The Leading Journal for the Tyre Recycling Sector

REDISA to Challenge IWTMP in South Africa

Recycling and Economic Development Initiative of South Africa – Redisa has approached the Pretoria High Court to review and set aside government’s Industry Waste Tyre Management Plan (IWTMP)

Redisa believes that the IWTMP will have detrimental environmental outcomes.

“The plan infringes on the rights of South Africans to a conserved and protected environment, as enshrined in the Constitution. The plan was approved by the previous Forestry, Fisheries and the Environment Minister Barbara Creecy in March, but it is an unlawful, irrational, unreasonable and procedurally unfair administrative action,” the entity says in a statement.

“We have taken this step as last resort. Nobody wants to be part of expensive and protracted legal battles, but a continuation of the course this plan sets for the management of waste tyres would be disastrous,” comments CEO Hermann Erdmann.
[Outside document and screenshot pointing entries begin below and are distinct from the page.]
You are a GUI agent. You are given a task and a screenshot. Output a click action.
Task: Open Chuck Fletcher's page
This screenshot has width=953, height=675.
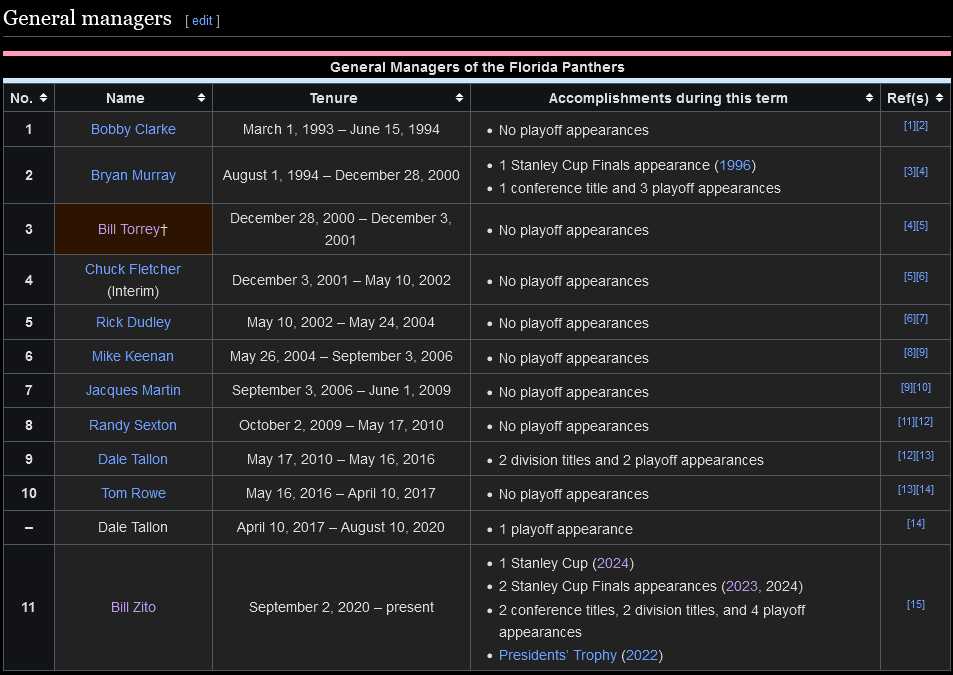pos(133,269)
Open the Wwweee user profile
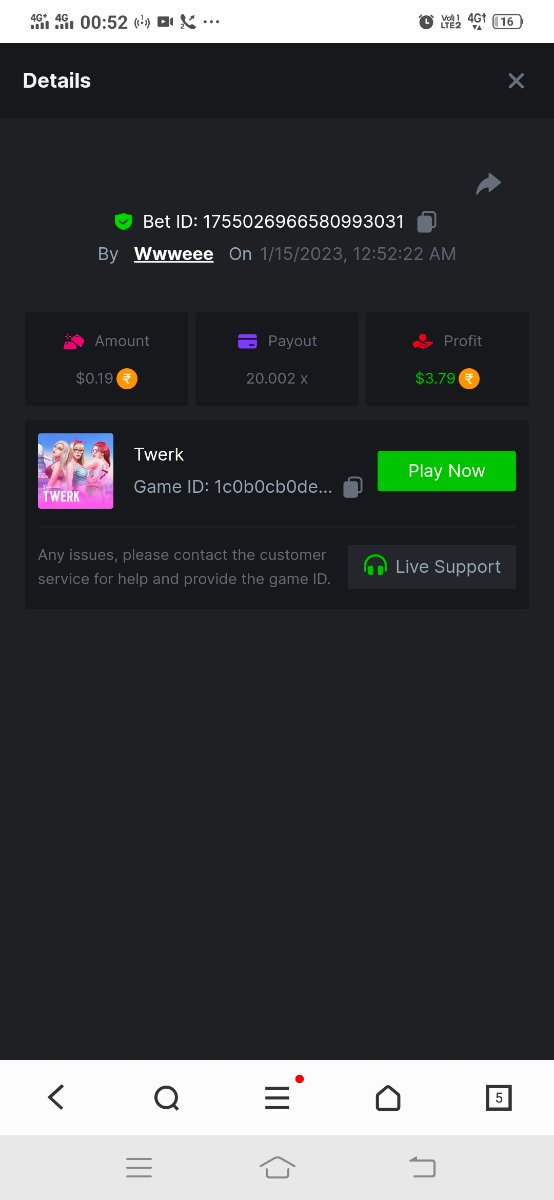Image resolution: width=554 pixels, height=1200 pixels. pyautogui.click(x=174, y=254)
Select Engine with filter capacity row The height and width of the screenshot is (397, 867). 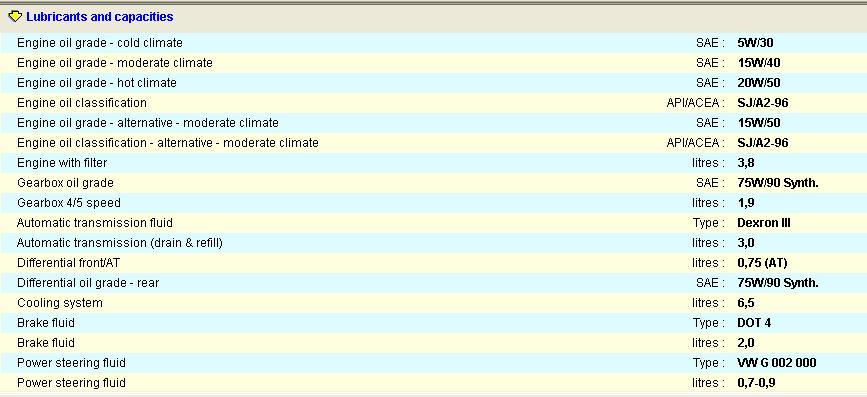click(x=434, y=163)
“In the highly-unlikely event that it is successfully implemented, it would have destructive socioeconomic consequences,” the organisation posits.

Redisa states that the plan sets unachievable and unrealistic targets, did not use the information and projections that were available, and lacks any budgetary detail, such as failing to usefully incorporate the Waste Tyre Levy.

Redisa points out that using recycling to create new markets to absorb the new products, which is pivotal to a circular economy, does not feature in the IWTMP.

“As a country, we produce at least 170 000 t/y of waste tyres. They end up in landfills, storage facilities, left all over our landscape and are often burned informally to get scrap steel, which is then sold. The toxins and pollutants that waste tyres release when improperly burned poison the air, water and soil,” Erdmann explains.

“If, in this context, a new and dysfunctional waste tyre plan is to be implemented, the consequences will be terrible. Regardless of legal processes, we wish to engage with all stakeholders who are interested in avoiding further ecological damage arising from waste tyres,” Erdmann explains.

From 2013 to 2017, Redisa managed waste tyres in South Africa. During this tenure, it built 22 tyre collection centres, employed over 3 000 people, created 226 small waste enterprises and offset 59 000 t of CO2 emissions, the entity highlights.